§ **Work to complete**
Print the data exactly. Omit the pictures.

(Record set Opens)

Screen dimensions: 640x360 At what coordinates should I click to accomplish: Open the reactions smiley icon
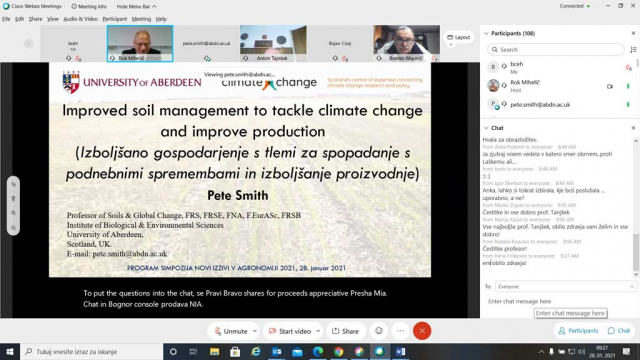tap(379, 331)
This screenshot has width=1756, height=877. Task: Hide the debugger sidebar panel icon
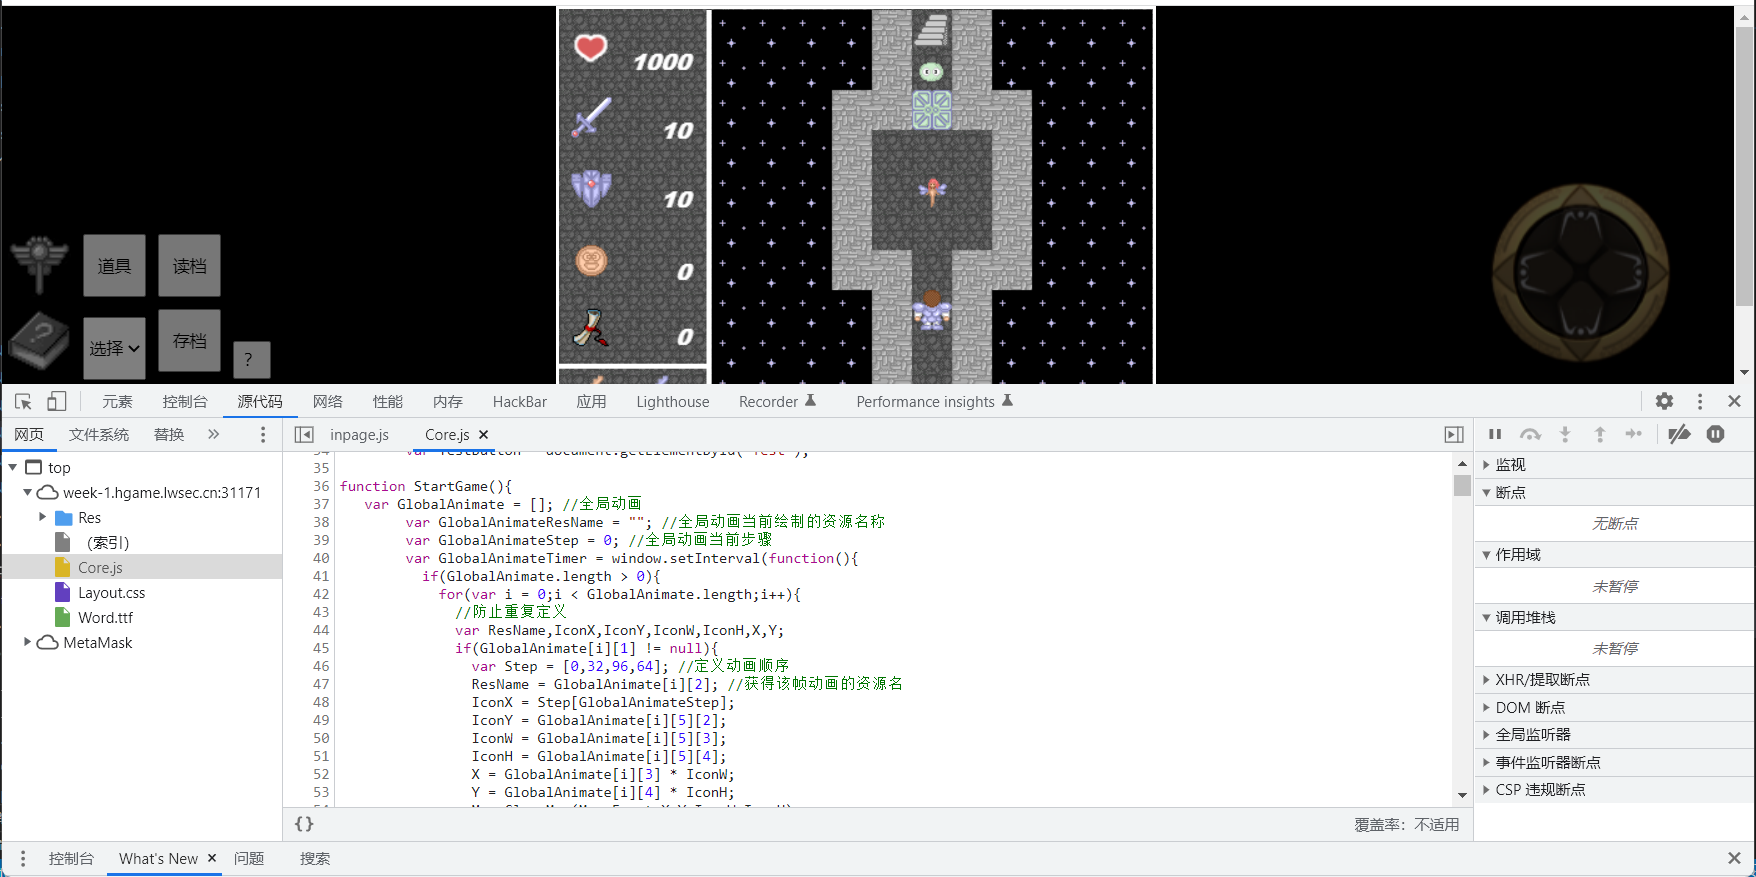[x=1454, y=435]
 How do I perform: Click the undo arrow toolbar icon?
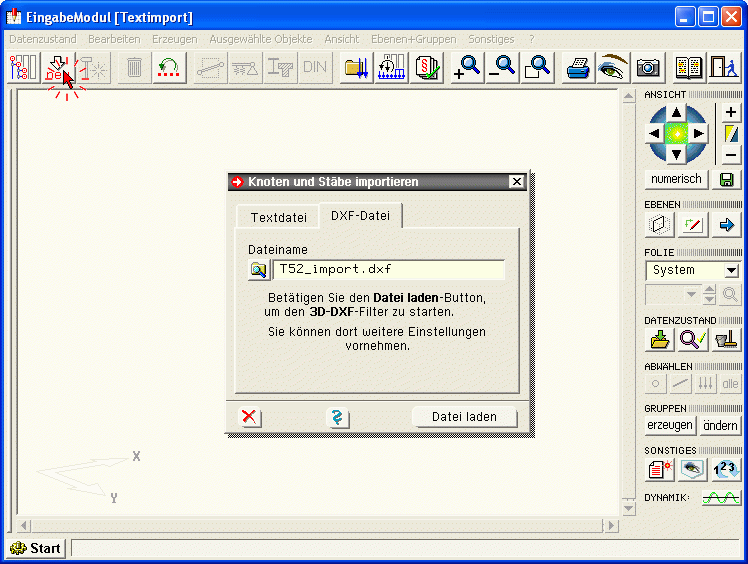170,67
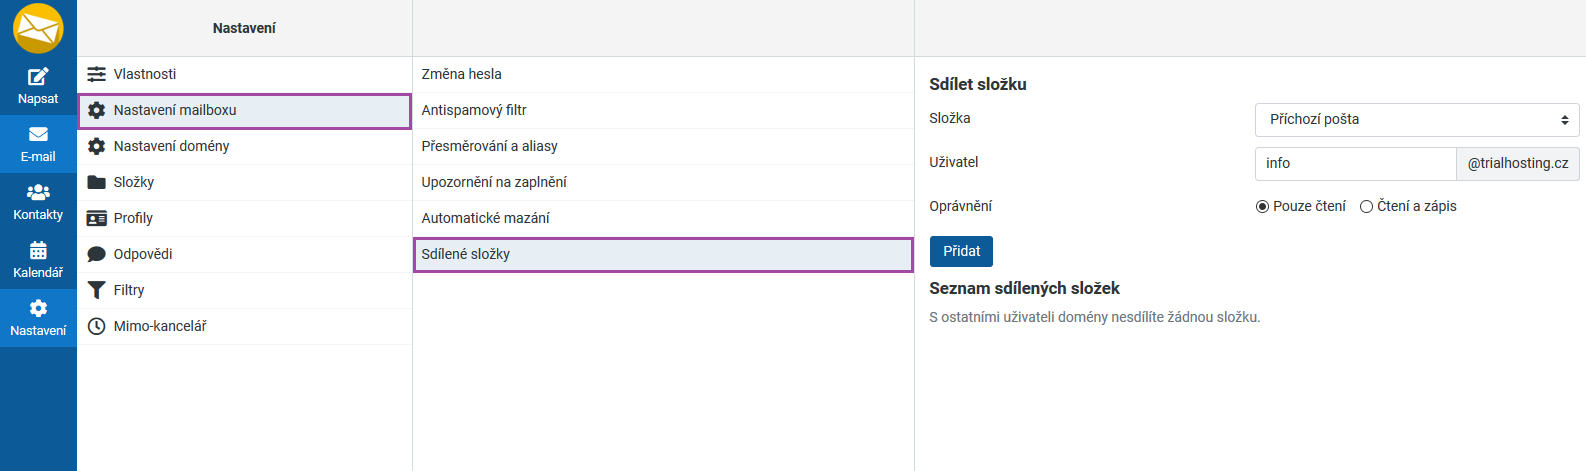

(Record set Closes)

§ **Answer space**
Screen dimensions: 640x360 At what coordinates should I click to accomplish: Open the reactions smiley icon
tap(379, 331)
This screenshot has width=1756, height=877. Task: Hide the debugger sidebar panel icon
[x=1454, y=435]
 How do I perform: Click the undo arrow toolbar icon?
170,67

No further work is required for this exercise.